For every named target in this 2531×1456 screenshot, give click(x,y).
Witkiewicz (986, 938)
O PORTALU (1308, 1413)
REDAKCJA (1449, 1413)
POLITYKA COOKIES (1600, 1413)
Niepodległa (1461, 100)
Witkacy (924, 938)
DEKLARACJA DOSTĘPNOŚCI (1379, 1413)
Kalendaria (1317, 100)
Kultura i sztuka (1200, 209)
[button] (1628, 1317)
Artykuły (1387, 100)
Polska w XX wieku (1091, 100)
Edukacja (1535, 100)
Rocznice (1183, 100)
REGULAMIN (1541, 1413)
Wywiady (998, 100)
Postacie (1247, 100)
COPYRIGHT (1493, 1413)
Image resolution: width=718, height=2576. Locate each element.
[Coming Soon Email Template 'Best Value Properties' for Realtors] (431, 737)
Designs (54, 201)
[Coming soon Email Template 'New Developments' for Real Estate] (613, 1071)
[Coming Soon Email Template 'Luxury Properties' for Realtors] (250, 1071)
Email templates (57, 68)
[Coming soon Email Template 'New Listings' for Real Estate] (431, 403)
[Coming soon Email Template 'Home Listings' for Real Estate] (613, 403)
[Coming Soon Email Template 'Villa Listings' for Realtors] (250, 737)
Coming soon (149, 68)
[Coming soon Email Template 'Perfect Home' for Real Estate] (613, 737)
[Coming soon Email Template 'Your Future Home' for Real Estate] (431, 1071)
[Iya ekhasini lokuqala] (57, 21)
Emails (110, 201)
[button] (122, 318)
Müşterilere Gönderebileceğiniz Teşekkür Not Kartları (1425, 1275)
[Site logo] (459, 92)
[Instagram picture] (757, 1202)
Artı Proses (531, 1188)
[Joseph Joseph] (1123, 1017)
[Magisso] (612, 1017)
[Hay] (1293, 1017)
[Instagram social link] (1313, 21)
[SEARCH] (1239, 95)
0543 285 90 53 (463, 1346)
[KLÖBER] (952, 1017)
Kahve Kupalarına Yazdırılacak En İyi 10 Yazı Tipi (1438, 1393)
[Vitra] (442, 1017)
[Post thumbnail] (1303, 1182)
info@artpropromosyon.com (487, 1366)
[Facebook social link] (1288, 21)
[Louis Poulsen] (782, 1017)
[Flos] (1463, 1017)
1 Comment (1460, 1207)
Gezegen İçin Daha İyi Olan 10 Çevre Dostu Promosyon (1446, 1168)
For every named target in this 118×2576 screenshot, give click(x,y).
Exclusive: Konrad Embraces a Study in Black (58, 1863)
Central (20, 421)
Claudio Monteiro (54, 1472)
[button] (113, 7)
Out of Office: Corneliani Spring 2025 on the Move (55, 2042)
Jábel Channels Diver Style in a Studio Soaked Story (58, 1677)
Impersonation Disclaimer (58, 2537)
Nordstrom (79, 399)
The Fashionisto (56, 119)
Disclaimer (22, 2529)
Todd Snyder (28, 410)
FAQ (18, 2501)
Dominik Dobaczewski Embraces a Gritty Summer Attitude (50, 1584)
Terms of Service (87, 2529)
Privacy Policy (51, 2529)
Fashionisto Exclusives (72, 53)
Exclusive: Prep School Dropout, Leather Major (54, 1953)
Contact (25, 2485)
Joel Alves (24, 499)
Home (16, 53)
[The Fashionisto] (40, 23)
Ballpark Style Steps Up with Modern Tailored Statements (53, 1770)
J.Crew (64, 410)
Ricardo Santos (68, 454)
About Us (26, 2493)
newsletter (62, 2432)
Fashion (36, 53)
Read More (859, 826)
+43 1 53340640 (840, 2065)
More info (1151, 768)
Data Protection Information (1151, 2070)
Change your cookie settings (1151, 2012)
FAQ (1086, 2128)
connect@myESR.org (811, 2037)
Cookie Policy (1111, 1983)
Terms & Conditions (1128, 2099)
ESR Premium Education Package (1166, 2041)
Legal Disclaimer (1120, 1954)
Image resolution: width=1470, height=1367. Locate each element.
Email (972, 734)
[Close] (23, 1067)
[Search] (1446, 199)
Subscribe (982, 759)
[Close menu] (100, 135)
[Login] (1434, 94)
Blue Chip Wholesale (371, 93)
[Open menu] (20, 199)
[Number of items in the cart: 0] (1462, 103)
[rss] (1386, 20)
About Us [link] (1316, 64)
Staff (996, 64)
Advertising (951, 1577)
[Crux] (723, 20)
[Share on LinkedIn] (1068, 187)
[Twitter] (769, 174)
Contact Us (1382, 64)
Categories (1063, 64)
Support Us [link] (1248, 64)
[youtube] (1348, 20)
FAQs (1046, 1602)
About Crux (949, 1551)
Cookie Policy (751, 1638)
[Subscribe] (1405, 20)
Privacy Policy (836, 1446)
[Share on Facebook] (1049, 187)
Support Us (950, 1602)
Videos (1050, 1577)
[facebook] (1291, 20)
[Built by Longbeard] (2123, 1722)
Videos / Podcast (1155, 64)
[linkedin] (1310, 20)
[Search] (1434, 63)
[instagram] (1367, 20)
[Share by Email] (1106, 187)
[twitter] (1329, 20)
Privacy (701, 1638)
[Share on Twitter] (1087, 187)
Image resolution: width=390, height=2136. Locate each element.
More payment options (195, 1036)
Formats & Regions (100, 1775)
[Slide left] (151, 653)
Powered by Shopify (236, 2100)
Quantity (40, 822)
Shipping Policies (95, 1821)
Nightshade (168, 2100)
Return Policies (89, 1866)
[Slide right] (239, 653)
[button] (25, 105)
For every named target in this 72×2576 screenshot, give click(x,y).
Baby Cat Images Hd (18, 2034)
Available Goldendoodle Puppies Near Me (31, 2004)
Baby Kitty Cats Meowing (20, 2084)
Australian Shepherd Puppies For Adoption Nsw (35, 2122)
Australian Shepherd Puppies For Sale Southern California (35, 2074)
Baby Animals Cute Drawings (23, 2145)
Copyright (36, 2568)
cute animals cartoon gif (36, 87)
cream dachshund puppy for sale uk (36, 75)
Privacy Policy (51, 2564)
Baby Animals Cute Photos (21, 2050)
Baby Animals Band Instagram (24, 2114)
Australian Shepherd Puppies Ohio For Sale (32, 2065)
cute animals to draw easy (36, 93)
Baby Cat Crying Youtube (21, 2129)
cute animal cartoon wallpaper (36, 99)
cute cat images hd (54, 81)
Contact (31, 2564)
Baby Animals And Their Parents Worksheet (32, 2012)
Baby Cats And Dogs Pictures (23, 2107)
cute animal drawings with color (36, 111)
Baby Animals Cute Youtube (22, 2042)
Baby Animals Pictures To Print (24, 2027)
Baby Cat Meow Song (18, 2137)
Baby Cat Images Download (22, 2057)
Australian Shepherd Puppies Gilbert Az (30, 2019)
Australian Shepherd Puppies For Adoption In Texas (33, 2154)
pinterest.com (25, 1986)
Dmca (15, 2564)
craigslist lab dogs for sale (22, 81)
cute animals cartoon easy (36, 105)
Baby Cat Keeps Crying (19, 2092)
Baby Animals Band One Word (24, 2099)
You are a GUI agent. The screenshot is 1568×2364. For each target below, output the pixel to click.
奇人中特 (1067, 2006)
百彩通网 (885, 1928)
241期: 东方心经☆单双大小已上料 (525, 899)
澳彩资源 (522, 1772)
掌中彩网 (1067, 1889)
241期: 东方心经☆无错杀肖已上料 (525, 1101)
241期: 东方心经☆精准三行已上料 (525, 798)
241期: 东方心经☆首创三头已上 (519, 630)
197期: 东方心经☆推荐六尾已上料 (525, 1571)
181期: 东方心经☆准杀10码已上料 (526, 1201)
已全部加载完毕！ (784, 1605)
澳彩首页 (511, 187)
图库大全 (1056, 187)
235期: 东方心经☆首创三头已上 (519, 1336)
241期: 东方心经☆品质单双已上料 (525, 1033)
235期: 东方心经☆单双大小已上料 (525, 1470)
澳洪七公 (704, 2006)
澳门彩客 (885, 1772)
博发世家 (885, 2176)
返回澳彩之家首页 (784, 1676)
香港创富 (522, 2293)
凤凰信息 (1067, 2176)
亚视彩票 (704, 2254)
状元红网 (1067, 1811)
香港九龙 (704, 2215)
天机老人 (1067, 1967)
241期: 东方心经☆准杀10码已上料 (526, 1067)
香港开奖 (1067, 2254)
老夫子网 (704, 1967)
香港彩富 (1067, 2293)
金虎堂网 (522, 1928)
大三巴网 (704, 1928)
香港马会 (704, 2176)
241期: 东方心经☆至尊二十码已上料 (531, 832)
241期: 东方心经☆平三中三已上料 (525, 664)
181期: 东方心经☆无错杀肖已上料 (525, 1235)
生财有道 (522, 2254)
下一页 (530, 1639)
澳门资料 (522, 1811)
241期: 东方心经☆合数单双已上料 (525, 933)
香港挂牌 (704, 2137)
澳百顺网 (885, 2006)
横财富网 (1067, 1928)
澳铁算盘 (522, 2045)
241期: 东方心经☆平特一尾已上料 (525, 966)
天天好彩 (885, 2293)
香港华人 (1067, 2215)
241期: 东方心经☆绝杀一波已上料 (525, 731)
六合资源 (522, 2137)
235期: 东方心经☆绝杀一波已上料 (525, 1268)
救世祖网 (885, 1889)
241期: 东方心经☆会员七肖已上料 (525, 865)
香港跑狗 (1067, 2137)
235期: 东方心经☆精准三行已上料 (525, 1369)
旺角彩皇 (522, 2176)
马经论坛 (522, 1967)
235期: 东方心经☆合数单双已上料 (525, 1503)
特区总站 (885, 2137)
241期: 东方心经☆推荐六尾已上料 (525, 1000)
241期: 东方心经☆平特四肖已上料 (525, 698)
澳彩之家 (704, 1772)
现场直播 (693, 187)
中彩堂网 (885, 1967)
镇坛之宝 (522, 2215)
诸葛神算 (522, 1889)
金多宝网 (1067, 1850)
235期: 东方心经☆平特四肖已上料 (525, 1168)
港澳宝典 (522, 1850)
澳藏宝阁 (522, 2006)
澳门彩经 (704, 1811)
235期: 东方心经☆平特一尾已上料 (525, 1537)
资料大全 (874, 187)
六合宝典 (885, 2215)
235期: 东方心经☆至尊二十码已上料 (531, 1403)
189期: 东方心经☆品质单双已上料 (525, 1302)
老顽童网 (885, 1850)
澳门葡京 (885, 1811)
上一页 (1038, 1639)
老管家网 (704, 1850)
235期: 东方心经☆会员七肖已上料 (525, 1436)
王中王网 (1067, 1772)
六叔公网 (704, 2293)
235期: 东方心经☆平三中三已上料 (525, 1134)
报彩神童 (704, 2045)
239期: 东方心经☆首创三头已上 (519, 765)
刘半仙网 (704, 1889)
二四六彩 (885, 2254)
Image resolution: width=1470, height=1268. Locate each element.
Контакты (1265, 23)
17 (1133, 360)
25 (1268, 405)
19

# # # #

Aim of the task »
Scan the records above for the lines holding "[rss] (1386, 20)" and "Australian Shepherd Puppies For Adoption In". Transcribe those two and every line between them word for word, and no others.

Your solution »
[rss] (1386, 20)
About Us [link] (1316, 64)
Staff (996, 64)
Advertising (951, 1577)
[Crux] (723, 20)
[Share on LinkedIn] (1068, 187)
[Twitter] (769, 174)
Contact Us (1382, 64)
Categories (1063, 64)
Support Us [link] (1248, 64)
[youtube] (1348, 20)
FAQs (1046, 1602)
About Crux (949, 1551)
Cookie Policy (751, 1638)
[Subscribe] (1405, 20)
Privacy Policy (836, 1446)
[Share on Facebook] (1049, 187)
Support Us (950, 1602)
Videos (1050, 1577)
[facebook] (1291, 20)
[Built by Longbeard] (2123, 1722)
Videos / Podcast (1155, 64)
[linkedin] (1310, 20)
[Search] (1434, 63)
[instagram] (1367, 20)
[Share by Email] (1106, 187)
[twitter] (1329, 20)
Privacy (701, 1638)
[Share on Twitter] (1087, 187)
Image resolution: width=390, height=2136. Locate each element.
More payment options (195, 1036)
Formats & Regions (100, 1775)
[Slide left] (151, 653)
Powered by Shopify (236, 2100)
Quantity (40, 822)
Shipping Policies (95, 1821)
Nightshade (168, 2100)
Return Policies (89, 1866)
[Slide right] (239, 653)
[button] (25, 105)
For every named target in this 72×2576 screenshot, give click(x,y).
Baby Cat Images Hd (18, 2034)
Available Goldendoodle Puppies Near Me (31, 2004)
Baby Kitty Cats Meowing (20, 2084)
Australian Shepherd Puppies For Adoption Nsw (35, 2122)
Australian Shepherd Puppies For Sale Southern California (35, 2074)
Baby Animals Cute Drawings (23, 2145)
Copyright (36, 2568)
cute animals cartoon gif (36, 87)
cream dachshund puppy for sale uk (36, 75)
Privacy Policy (51, 2564)
Baby Animals Cute Photos (21, 2050)
Baby Animals Band Instagram (24, 2114)
Australian Shepherd Puppies Ohio For Sale (32, 2065)
cute animals to draw easy (36, 93)
Baby Cat Crying Youtube (21, 2129)
cute animal cartoon wallpaper (36, 99)
cute cat images hd (54, 81)
Contact (31, 2564)
Baby Animals And Their Parents Worksheet (32, 2012)
Baby Cats And Dogs Pictures (23, 2107)
cute animal drawings with color (36, 111)
Baby Animals Cute Youtube (22, 2042)
Baby Animals Pictures To Print (24, 2027)
Baby Cat Meow Song (18, 2137)
Baby Cat Images Download (22, 2057)
Australian Shepherd Puppies Gilbert Az (30, 2019)
Australian Shepherd Puppies For Adoption In Texas (33, 2154)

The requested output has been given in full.